— Task —
Rewrite the rows from the line containing "Task: Open the ICPE menu" through the last row, changing "screenshot" to "image" and leaving everything else as it is. Do not include the pictures.

+++ Data rows

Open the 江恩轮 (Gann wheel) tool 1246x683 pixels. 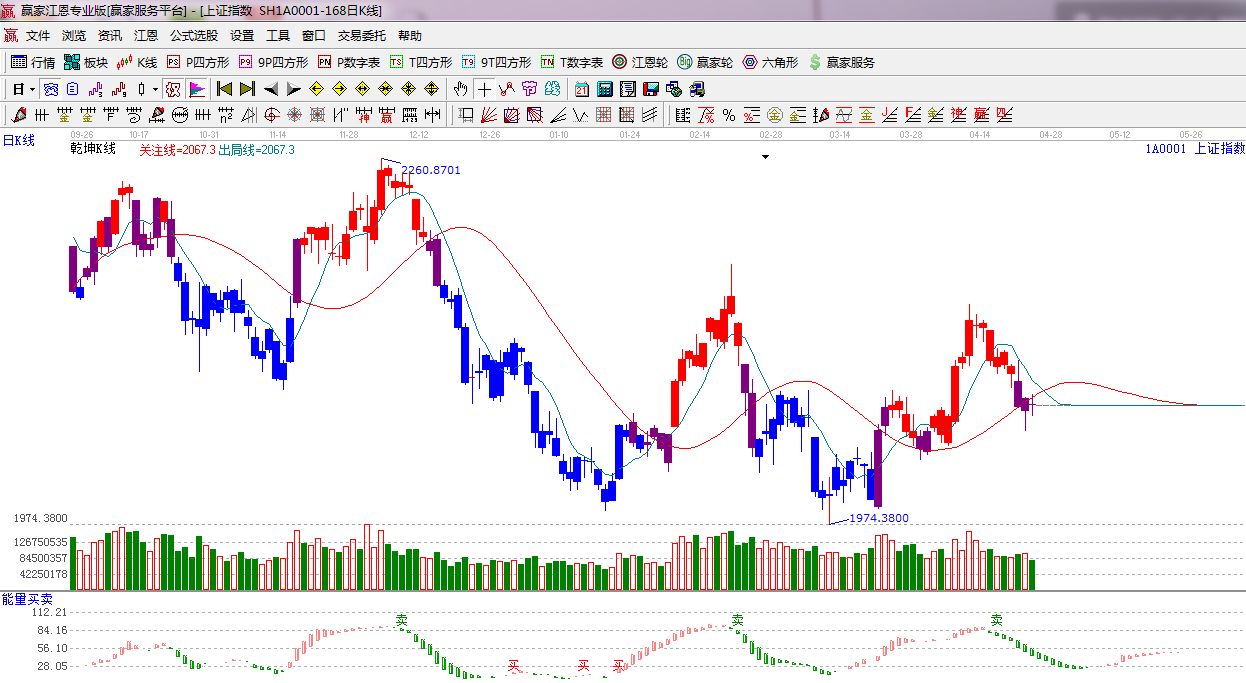[640, 62]
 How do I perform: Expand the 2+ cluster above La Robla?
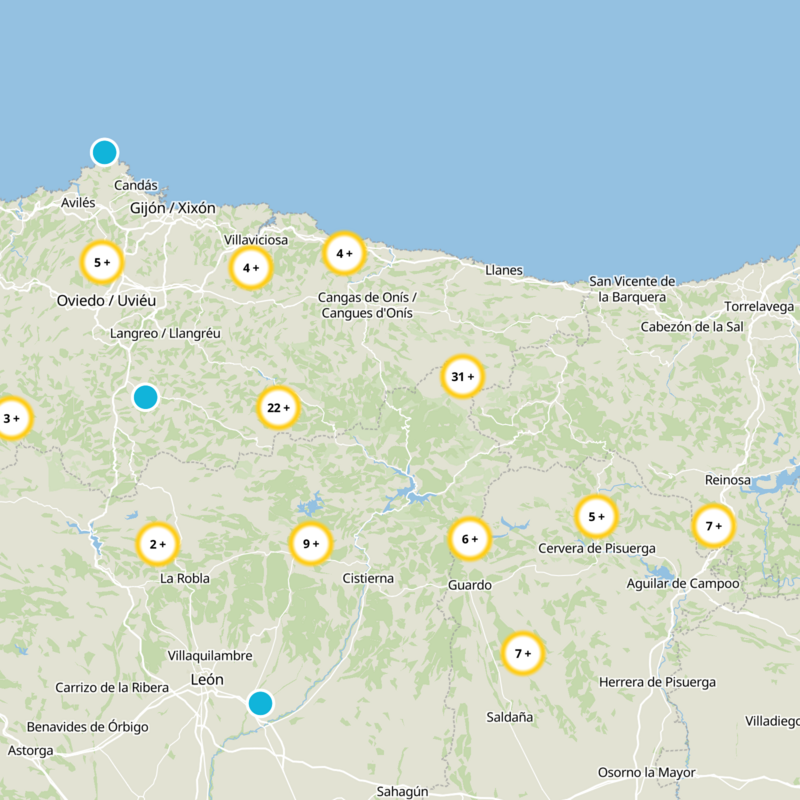157,544
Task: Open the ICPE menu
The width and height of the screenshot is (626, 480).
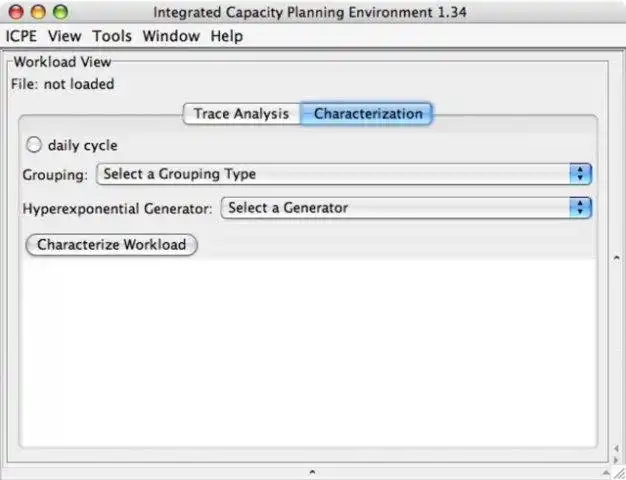Action: click(x=23, y=36)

++++++

— Output of the exercise —
Task: Open the ICPE menu
The width and height of the image is (626, 480).
Action: click(x=23, y=36)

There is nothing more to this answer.